Once the line with "온라인 쇼핑 (423, 29)" is found in the entries below, print it and each following line exactly, stopping after the line with "July 22, 2012 at 9:14 AM (134, 2108)"; print nothing else.

'''

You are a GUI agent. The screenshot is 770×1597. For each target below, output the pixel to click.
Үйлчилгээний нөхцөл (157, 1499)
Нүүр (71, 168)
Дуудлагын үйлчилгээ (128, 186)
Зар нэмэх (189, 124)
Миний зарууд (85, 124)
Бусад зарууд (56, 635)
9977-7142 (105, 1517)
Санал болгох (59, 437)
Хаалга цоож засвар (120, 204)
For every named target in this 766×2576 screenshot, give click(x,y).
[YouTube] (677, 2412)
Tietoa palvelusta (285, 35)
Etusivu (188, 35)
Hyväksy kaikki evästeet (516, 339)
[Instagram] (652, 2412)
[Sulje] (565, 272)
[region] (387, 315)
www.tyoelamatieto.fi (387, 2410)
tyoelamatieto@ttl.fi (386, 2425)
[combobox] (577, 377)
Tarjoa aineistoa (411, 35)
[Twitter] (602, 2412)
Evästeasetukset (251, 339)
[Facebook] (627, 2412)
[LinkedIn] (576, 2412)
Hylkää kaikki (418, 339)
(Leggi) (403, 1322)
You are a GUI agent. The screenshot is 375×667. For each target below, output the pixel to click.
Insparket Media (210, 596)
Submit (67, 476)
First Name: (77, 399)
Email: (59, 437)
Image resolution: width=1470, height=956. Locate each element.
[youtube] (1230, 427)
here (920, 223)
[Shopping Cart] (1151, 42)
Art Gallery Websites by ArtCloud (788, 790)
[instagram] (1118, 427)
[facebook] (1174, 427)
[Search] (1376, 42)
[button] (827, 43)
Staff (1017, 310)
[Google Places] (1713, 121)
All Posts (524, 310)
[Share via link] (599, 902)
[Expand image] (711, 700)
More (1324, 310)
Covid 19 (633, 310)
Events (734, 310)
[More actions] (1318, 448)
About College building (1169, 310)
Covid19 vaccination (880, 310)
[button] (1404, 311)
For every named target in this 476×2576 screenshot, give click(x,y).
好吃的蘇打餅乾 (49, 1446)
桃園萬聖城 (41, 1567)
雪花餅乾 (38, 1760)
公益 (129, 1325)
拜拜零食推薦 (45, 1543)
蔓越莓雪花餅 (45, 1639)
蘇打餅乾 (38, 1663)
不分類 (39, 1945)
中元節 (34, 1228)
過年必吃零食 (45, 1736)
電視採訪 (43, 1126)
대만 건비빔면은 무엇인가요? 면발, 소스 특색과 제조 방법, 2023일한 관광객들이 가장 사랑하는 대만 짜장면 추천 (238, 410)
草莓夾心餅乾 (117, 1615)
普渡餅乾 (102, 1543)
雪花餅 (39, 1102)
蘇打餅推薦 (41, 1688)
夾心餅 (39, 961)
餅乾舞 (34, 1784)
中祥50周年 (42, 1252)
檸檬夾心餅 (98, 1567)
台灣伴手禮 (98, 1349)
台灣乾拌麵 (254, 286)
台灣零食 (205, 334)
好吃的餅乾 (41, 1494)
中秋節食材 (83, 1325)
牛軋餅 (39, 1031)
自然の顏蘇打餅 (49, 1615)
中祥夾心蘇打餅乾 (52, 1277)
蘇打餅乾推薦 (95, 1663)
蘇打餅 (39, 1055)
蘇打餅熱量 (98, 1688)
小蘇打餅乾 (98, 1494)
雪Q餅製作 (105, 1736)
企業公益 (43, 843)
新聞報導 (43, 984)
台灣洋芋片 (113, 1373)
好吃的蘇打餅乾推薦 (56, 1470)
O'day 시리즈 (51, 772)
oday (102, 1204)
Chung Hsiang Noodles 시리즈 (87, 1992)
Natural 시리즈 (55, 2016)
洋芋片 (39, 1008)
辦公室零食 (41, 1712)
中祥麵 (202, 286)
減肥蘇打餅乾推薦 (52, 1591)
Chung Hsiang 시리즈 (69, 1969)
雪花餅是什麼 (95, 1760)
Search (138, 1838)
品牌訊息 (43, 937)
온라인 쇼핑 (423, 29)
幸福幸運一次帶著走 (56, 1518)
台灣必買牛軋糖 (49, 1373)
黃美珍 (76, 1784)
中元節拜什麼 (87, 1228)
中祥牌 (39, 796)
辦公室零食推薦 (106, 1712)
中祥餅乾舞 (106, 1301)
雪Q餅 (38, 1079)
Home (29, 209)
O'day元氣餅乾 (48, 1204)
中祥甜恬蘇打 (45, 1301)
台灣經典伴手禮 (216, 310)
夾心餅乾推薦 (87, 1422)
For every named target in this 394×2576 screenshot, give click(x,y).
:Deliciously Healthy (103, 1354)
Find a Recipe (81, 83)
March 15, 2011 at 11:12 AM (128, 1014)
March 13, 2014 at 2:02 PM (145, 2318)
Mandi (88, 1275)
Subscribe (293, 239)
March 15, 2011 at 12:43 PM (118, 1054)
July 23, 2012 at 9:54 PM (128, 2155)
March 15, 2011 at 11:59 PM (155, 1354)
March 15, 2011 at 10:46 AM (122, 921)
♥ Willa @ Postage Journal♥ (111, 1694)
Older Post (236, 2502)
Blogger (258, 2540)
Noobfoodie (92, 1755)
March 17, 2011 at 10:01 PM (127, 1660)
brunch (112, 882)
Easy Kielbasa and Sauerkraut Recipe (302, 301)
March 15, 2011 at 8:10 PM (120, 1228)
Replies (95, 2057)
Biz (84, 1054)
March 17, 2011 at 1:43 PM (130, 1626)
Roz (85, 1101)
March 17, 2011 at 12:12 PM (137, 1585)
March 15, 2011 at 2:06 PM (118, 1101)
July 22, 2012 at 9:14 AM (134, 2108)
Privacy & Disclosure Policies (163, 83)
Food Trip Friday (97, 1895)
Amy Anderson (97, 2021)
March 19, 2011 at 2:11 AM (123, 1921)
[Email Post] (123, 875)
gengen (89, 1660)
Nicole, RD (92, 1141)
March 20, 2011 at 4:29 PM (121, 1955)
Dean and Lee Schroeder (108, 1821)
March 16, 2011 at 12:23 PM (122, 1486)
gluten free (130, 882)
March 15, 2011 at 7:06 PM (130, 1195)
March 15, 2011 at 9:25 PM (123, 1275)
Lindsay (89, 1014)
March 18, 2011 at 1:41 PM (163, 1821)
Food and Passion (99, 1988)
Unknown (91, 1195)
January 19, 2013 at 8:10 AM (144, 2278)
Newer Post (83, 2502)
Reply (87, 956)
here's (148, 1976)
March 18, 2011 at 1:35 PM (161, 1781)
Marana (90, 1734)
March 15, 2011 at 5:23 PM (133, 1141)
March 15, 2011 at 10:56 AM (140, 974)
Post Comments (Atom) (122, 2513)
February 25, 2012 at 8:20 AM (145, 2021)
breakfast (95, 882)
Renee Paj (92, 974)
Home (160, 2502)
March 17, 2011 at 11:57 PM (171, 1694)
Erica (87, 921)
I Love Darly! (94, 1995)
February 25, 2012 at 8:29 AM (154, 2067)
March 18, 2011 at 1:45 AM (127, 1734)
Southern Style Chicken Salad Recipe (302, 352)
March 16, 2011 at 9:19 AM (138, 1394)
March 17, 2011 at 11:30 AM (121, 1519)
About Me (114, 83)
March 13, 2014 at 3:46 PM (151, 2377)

'''

ANSWER FOR THIS EXERCISE:
온라인 쇼핑 (423, 29)
幸福幸運一次帶著走 (56, 1518)
台灣必買牛軋糖 (49, 1373)
黃美珍 (76, 1784)
中元節拜什麼 (87, 1228)
中祥牌 (39, 796)
辦公室零食推薦 (106, 1712)
中祥餅乾舞 (106, 1301)
雪Q餅 (38, 1079)
Home (29, 209)
O'day元氣餅乾 (48, 1204)
中祥甜恬蘇打 (45, 1301)
台灣經典伴手禮 (216, 310)
夾心餅乾推薦 (87, 1422)
For every named target in this 394×2576 screenshot, give click(x,y).
:Deliciously Healthy (103, 1354)
Find a Recipe (81, 83)
March 15, 2011 at 11:12 AM (128, 1014)
March 13, 2014 at 2:02 PM (145, 2318)
Mandi (88, 1275)
Subscribe (293, 239)
March 15, 2011 at 12:43 PM (118, 1054)
July 23, 2012 at 9:54 PM (128, 2155)
March 15, 2011 at 11:59 PM (155, 1354)
March 15, 2011 at 10:46 AM (122, 921)
♥ Willa @ Postage Journal♥ (111, 1694)
Older Post (236, 2502)
Blogger (258, 2540)
Noobfoodie (92, 1755)
March 17, 2011 at 10:01 PM (127, 1660)
brunch (112, 882)
Easy Kielbasa and Sauerkraut Recipe (302, 301)
March 15, 2011 at 8:10 PM (120, 1228)
Replies (95, 2057)
Biz (84, 1054)
March 17, 2011 at 1:43 PM (130, 1626)
Roz (85, 1101)
March 17, 2011 at 12:12 PM (137, 1585)
March 15, 2011 at 2:06 PM (118, 1101)
July 22, 2012 at 9:14 AM (134, 2108)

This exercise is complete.